Jugements de valeur ou faits précis diffamatoires ?
Arrêt de la cour de cassation du 5 juin 2012 :
"Attendu que, pour dire non caractérisé le délit de diffamation publique envers Mme Y...en raison de plusieurs passages visés par la poursuite, l'arrêt observe qu'il aurait été difficile pour les prévenus de démontrer que la gestion des ATOS n'avait pas été " véritablement " anticipée, que n'avaient pas été tenues de " véritables " réunions pédagogiques, que la gestion des stages était " mal assurée ", qu'il n'avait pas été " imaginé un scénario " pour assurer la continuité des activités du centre équestre, qu'il n'y avait pas de politique en matière de recrutement, que l'avis des équipes pédagogiques n'était pas pris en compte, et que la directrice manquait d'intérêt pour ses missions extérieures ; que ces griefs vagues sont en réalité des jugements de valeur sur la gestion de Mme Y..., et ne constituent pas des imputations diffamatoires au sens de la loi ;
Attendu qu'en prononçant ainsi, et dès lors que, pour être diffamatoire, une allégation ou une imputation doit se présenter sous la forme d'une articulation précise de faits de nature à être sans difficulté l'objet d'une preuve et d'un débat contradictoire, la cour d'appel a justifié sa décision ;"
Mme Y gère un établissement public d'enseignement et de formation professionnelle agricole.
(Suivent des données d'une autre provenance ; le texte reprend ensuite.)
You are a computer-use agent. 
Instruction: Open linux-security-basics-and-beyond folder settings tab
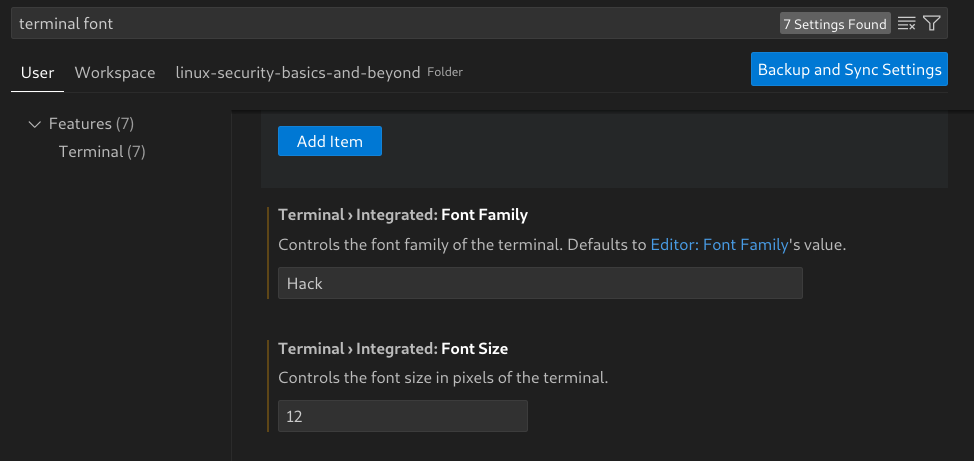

Les critiques concernant son établissement ne sont pas des faits précis pouvant faire l'objet d'un débat.
La suite de l'arrêt :
"Attendu que pour accorder aux prévenus le bénéfice de la bonne foi, après avoir dit que les autres passages poursuivis comportaient des griefs précis relatifs à l'incompétence et à la mauvaise gestion de la directrice, portant atteinte à la considération professionnelle de l'intéressée, l'arrêt retient que le droit à la libre expression doit être entendu largement lorsqu'il est exercé pour la protection d'un intérêt social ou collectif, que les énonciations des lettres litigieuses doivent être appréciées dans le contexte du très grave conflit opposant la directrice aux personnels de l'établissement et à leurs représentants, qu'il était naturel que ceux-ci manifestent leur inquiétude auprès de toutes les autorités concernées, et qu'il ressort des pièces versées aux débats qu'il existait effectivement de grandes difficultés de communication et de dialogue entre la direction et le personnel ;
Que les juges en concluent que les prévenus poursuivaient un but légitime, et qu'ils disposaient d'éléments sérieux lorsqu'ils ont diffusé les courriers en cause ;
Attendu que la cour relève, par ailleurs, que les deux lettres sont rédigées avec une certaine modération dans le ton, et ne laissent transparaître aucune animosité à l'égard de Mme Y..., dont la personnalité ou le caractère ne sont pas évoqués, et que les propos litigieux n'ont finalement excédé, ni sur le fond, ni dans la forme, les limites du droit d'expression et de critique dans le cadre d'un conflit collectif ;
Attendu qu'en prononçant ainsi, sans déduire la bonne foi des prévenus de faits postérieurs à la diffusion des propos diffamatoires, ainsi que la cour de cassation est en mesure de s'en assurer, la cour d'appel a justifié sa décision ;"
Les lettres contenaient des critiques ne contenant pas des faits précis, mais aussi des critiques contenant des faits précis. Pour ces dernières, la cour de cassation approuve la cour d'appel qui a accepté la bonne foi des syndicalistes.